There’s more AI news out there than anyone can possibly keep up with. But you can stay tolerably up to date on the most interesting developments with this column, which collects AI and machine learning advancements from around the world and explains why they might be important to tech, startups or civilization.
Before we get to the research in this edition, however, here’s a study from the ITIF trade group evaluating the relative positions of the U.S., EU and China in the AI “race.” I put race in quotes because no one knows where we’re going or how long the track is — though it’s still worth checking who’s in front every once in a while.
The answer this year is the U.S., which is ahead largely due to private investment from large tech firms and venture capital. China is catching up in terms of money and published papers but still lags far behind and takes a hit for relying on U.S. silicon and infrastructure.
The EU is operating at a smaller scale, and making smaller gains, especially in the area of AI-based startup funding. Part of that is no doubt the inflated valuations of U.S. companies, but the trend is clear — and perhaps an opportunity for investors is as well, who might see this as an opportunity to get in on some high-quality startups without needing quite so much capital.
The full report (PDF) goes into much more detail, of course, if you’re interested in a more granular breakdown of these numbers.

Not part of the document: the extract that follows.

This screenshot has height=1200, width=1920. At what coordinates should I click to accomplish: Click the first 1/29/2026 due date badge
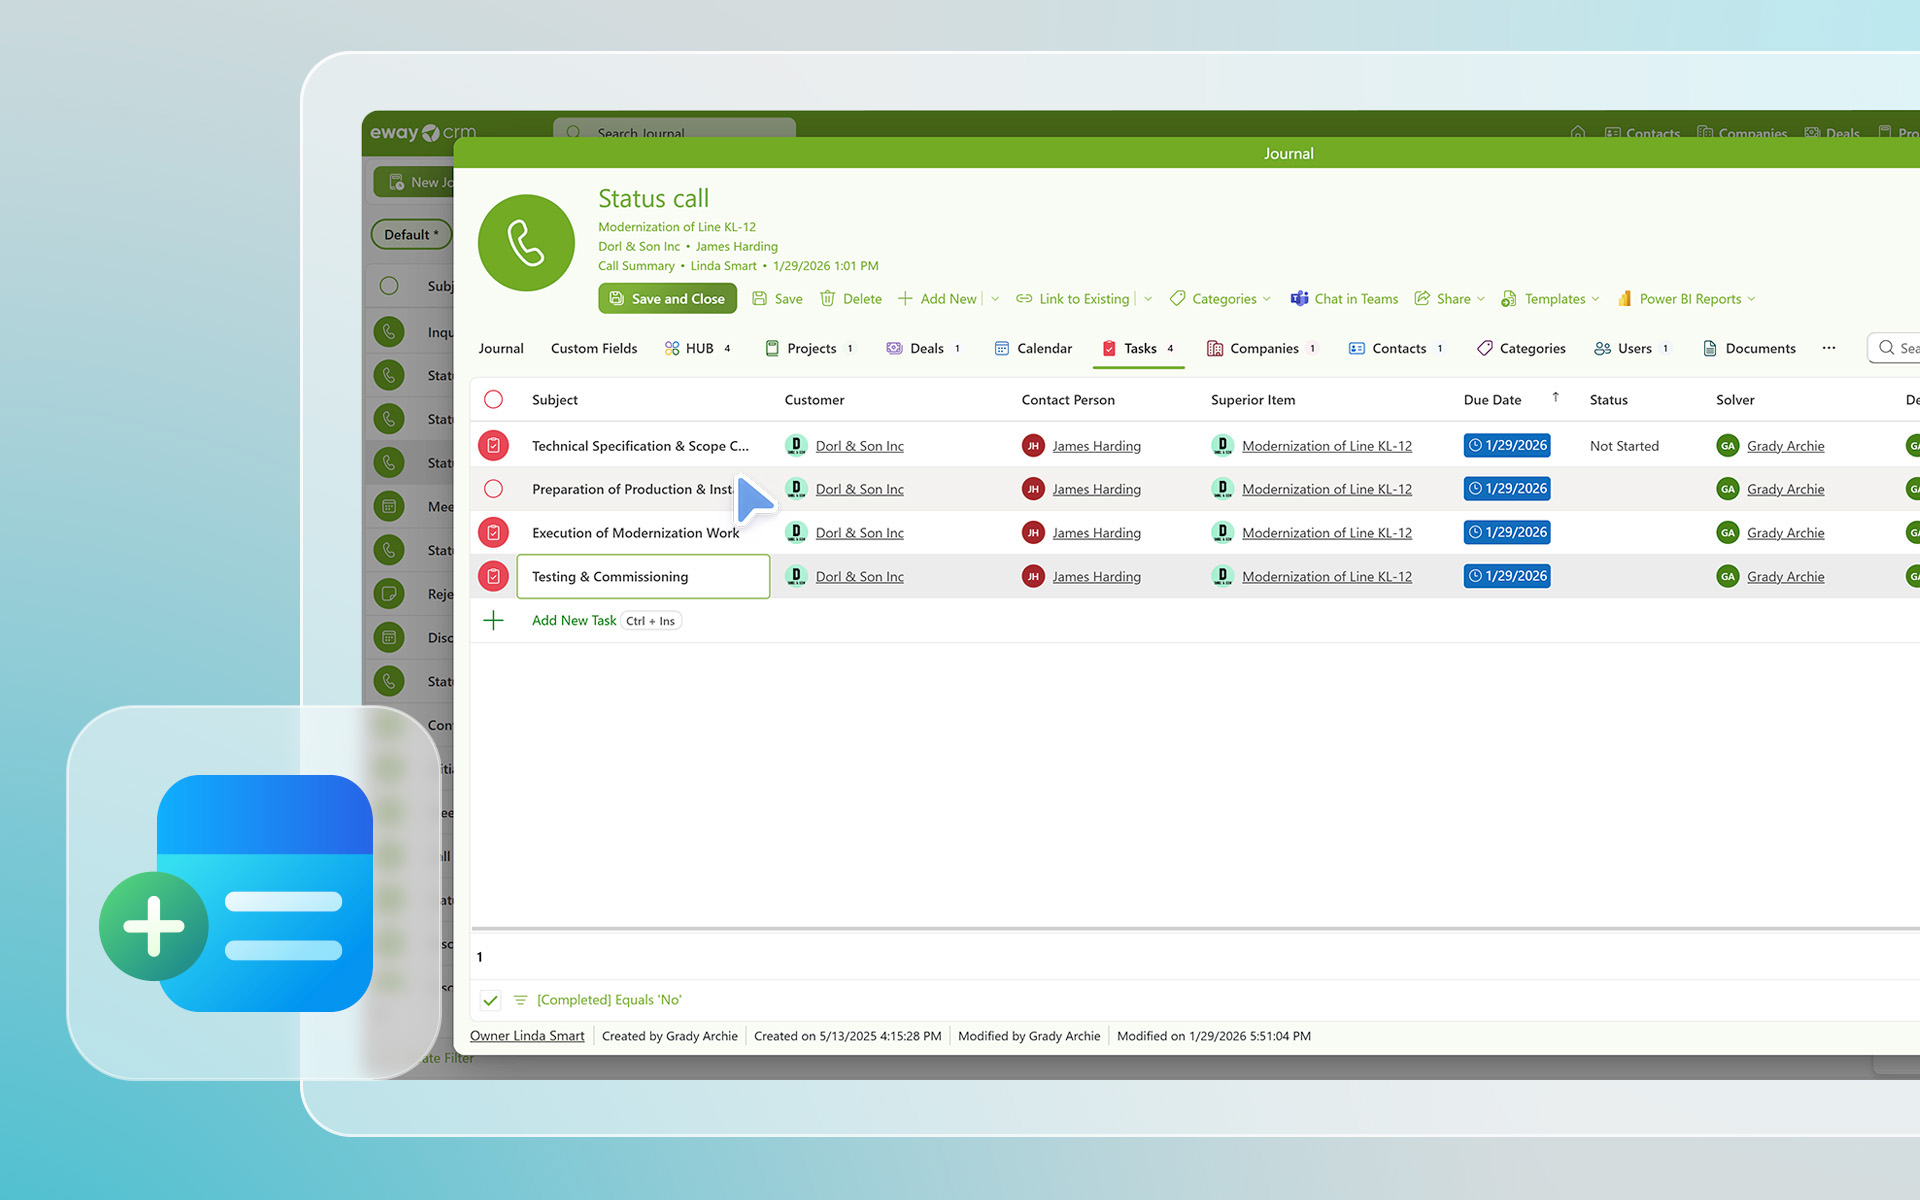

If the authors had known about this new Amazon-funded AI research center at USC they probably would have pointed at it as a good example of the type of partnership that helps keep U.S. production of AI scholars up.
A touch of class
On the farthest possible end from monetization and practical application, we have two interesting uses of machine learning in fields where human expertise is valued in different ways.
At Switzerland’s EPFL, some music-minded boffins at the Digital and Cognitive Musicology lab were investigating the shift in the use of modes in classical music over the ages — major, minor, other or none at all. In an effort to objectively categorize thousands of pieces from hundreds of years and composers, they created an unsupervised machine learning system to listen to and categorize the pieces according to mode. (Some of the data and methods are available on GitHub.)
“We already knew that in the Renaissance, for example, there were more than two modes. But for periods following the Classical era, the distinction between the modes blurs together. We wanted to see if we could nail down these differences more concretely,” he explained in a university news release.